**Directions for this task:**
Copy the rows below word for word, including everything from the line containing "Image resolution: width=1079" down to the line containing "Click the document-to-audio".

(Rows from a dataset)

※

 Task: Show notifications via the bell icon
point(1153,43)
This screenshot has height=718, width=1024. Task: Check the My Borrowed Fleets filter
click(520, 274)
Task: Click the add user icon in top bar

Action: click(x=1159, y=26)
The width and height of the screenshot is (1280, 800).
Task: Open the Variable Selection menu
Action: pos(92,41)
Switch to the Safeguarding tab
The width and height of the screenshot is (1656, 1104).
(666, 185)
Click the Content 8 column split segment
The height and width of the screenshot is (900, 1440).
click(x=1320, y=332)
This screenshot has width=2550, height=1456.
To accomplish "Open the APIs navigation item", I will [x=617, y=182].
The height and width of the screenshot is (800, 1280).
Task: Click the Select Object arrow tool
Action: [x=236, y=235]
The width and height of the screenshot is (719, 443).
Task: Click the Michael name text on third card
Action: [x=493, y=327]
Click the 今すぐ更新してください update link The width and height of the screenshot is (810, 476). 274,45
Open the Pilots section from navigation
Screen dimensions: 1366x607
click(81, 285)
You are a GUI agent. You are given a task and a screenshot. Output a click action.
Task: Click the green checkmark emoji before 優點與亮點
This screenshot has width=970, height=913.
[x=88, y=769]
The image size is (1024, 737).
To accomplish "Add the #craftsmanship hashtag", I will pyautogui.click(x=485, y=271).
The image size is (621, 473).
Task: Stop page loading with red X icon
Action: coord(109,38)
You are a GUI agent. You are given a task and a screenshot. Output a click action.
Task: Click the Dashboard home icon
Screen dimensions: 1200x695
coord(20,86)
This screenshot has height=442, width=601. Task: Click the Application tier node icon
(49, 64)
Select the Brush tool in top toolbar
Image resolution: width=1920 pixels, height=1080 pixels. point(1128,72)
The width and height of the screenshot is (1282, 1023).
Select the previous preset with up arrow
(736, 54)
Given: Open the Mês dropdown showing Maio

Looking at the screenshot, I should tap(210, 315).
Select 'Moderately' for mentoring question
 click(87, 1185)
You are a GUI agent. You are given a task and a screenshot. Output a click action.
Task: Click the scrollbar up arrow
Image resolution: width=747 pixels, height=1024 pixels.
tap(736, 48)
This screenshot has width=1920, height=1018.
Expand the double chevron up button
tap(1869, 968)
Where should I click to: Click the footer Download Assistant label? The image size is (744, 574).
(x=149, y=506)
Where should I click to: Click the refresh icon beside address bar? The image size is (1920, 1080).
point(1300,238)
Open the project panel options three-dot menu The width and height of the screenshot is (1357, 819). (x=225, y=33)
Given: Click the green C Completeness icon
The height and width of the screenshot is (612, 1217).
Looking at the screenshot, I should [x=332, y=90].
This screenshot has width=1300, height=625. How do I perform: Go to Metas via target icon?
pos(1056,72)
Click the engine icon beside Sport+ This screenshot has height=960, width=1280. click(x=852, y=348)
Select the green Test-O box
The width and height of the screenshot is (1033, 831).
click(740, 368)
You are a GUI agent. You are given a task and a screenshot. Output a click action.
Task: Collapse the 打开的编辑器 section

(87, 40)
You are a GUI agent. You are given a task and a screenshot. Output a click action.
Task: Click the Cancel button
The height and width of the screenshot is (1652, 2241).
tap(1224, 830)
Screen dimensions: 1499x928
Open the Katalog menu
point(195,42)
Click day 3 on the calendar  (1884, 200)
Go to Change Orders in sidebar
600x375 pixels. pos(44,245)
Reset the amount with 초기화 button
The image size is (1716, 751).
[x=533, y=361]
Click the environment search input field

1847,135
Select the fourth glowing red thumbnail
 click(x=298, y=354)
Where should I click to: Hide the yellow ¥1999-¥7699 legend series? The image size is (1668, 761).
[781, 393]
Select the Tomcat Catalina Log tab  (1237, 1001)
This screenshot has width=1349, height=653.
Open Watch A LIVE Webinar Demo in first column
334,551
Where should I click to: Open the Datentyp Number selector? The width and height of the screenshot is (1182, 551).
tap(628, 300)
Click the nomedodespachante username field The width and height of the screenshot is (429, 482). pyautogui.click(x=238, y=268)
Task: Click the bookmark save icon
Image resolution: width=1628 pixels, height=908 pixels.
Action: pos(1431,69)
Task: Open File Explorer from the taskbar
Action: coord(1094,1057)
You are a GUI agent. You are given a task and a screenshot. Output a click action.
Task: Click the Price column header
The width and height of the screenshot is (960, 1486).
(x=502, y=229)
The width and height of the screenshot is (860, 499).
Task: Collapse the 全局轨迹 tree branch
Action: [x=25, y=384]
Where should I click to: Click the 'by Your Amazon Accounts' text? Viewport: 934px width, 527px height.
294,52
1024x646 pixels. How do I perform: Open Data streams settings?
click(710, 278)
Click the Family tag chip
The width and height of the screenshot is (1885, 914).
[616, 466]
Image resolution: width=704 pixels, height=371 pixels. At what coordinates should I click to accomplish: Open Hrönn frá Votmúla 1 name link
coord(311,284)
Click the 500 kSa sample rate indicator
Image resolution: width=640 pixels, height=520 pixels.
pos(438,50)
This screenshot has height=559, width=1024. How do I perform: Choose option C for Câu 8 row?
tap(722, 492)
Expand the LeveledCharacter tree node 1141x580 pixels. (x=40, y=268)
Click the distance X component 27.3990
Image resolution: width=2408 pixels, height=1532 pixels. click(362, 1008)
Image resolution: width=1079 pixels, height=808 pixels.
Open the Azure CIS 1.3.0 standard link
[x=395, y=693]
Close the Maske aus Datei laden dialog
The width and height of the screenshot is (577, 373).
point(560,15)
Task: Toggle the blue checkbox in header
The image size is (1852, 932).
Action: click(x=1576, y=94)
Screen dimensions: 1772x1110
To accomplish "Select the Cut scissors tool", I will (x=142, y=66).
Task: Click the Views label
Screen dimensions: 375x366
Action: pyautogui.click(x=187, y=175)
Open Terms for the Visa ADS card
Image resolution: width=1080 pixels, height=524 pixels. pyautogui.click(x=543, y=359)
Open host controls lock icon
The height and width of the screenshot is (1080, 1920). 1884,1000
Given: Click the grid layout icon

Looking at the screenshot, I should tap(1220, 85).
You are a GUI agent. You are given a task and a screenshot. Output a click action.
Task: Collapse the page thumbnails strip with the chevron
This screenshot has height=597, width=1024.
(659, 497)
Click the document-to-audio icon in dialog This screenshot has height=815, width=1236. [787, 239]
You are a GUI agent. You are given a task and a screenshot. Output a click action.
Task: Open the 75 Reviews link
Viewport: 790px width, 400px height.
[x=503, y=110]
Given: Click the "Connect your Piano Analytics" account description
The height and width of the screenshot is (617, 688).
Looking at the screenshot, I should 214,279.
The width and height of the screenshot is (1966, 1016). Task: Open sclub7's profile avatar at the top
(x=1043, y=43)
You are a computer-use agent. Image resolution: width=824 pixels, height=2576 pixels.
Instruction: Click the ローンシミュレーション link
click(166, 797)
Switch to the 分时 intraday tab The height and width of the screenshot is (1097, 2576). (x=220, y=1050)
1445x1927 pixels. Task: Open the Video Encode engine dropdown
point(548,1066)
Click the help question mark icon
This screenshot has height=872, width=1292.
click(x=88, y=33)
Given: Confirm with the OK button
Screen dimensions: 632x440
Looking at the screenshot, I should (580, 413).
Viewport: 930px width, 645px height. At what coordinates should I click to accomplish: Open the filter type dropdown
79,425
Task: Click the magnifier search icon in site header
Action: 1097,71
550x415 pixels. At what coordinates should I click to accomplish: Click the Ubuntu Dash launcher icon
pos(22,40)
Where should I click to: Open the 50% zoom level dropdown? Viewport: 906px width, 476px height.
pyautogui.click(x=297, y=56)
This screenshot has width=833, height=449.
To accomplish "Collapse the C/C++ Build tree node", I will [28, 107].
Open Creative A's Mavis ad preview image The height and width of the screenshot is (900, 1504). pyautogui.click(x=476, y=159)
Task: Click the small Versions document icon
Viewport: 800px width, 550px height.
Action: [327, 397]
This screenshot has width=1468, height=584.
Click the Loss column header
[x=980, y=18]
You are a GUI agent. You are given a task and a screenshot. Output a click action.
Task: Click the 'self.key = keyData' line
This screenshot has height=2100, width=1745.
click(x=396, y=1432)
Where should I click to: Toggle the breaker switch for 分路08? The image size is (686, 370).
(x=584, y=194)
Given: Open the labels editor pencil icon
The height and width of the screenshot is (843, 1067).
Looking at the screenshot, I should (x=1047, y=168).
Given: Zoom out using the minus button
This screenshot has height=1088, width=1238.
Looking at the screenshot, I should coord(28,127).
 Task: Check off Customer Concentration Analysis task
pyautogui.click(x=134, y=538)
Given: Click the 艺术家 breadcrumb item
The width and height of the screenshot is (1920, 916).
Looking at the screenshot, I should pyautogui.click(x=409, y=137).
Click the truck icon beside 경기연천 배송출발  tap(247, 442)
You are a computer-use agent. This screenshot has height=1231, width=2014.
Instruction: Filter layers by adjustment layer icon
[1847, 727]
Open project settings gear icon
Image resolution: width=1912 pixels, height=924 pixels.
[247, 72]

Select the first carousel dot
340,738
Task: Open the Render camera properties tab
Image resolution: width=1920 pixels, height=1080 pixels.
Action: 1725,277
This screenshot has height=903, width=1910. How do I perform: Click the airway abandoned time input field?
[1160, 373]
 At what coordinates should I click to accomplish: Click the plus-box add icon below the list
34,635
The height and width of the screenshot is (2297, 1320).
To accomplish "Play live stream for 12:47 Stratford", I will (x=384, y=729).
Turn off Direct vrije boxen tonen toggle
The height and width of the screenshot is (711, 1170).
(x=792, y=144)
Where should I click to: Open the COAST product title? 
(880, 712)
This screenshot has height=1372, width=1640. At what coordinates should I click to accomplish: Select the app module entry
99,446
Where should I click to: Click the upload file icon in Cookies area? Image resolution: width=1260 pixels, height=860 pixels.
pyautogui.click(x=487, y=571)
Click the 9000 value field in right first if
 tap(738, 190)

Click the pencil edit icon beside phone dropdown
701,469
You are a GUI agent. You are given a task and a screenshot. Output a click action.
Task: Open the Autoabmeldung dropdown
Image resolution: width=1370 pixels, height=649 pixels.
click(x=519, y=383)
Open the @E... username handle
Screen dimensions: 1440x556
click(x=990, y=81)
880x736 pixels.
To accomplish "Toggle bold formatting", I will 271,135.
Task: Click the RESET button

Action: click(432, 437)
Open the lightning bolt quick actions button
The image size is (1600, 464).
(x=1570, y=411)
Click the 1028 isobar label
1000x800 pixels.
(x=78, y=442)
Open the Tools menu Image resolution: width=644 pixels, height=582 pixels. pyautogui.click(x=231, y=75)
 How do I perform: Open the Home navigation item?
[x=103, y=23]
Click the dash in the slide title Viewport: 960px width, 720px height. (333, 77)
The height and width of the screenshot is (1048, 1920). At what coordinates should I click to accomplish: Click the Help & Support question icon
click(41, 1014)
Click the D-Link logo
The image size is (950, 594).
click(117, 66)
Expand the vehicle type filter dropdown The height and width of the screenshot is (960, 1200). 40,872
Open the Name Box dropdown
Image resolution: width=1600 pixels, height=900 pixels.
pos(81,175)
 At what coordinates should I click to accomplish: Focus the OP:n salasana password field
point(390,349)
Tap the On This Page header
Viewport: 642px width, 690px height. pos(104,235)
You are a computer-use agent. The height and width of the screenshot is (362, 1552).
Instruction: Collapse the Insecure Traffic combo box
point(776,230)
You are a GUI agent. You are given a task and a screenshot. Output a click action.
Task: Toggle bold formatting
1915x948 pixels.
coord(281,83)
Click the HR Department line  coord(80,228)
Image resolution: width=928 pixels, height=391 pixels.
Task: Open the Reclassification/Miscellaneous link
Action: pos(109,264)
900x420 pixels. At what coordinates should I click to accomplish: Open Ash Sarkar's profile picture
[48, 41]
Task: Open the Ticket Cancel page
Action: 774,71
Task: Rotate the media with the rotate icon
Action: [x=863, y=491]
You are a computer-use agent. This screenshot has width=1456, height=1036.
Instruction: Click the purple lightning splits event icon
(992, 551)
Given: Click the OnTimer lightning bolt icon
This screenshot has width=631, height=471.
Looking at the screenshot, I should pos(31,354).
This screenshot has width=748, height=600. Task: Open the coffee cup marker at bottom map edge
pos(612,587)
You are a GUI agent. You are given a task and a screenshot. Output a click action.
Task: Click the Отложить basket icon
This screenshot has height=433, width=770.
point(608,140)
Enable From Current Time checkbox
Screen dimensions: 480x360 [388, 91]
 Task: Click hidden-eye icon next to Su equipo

※

**Output:**
Image resolution: width=1079 pixels, height=808 pixels.
Open the Azure CIS 1.3.0 standard link
[x=395, y=693]
Close the Maske aus Datei laden dialog
The width and height of the screenshot is (577, 373).
point(560,15)
Task: Toggle the blue checkbox in header
The image size is (1852, 932).
Action: click(x=1576, y=94)
Screen dimensions: 1772x1110
To accomplish "Select the Cut scissors tool", I will (x=142, y=66).
Task: Click the Views label
Screen dimensions: 375x366
Action: pyautogui.click(x=187, y=175)
Open Terms for the Visa ADS card
Image resolution: width=1080 pixels, height=524 pixels. pyautogui.click(x=543, y=359)
Open host controls lock icon
The height and width of the screenshot is (1080, 1920). 1884,1000
Given: Click the grid layout icon

Looking at the screenshot, I should tap(1220, 85).
You are a GUI agent. You are given a task and a screenshot. Output a click action.
Task: Collapse the page thumbnails strip with the chevron
This screenshot has height=597, width=1024.
(659, 497)
Click the document-to-audio icon in dialog This screenshot has height=815, width=1236. [787, 239]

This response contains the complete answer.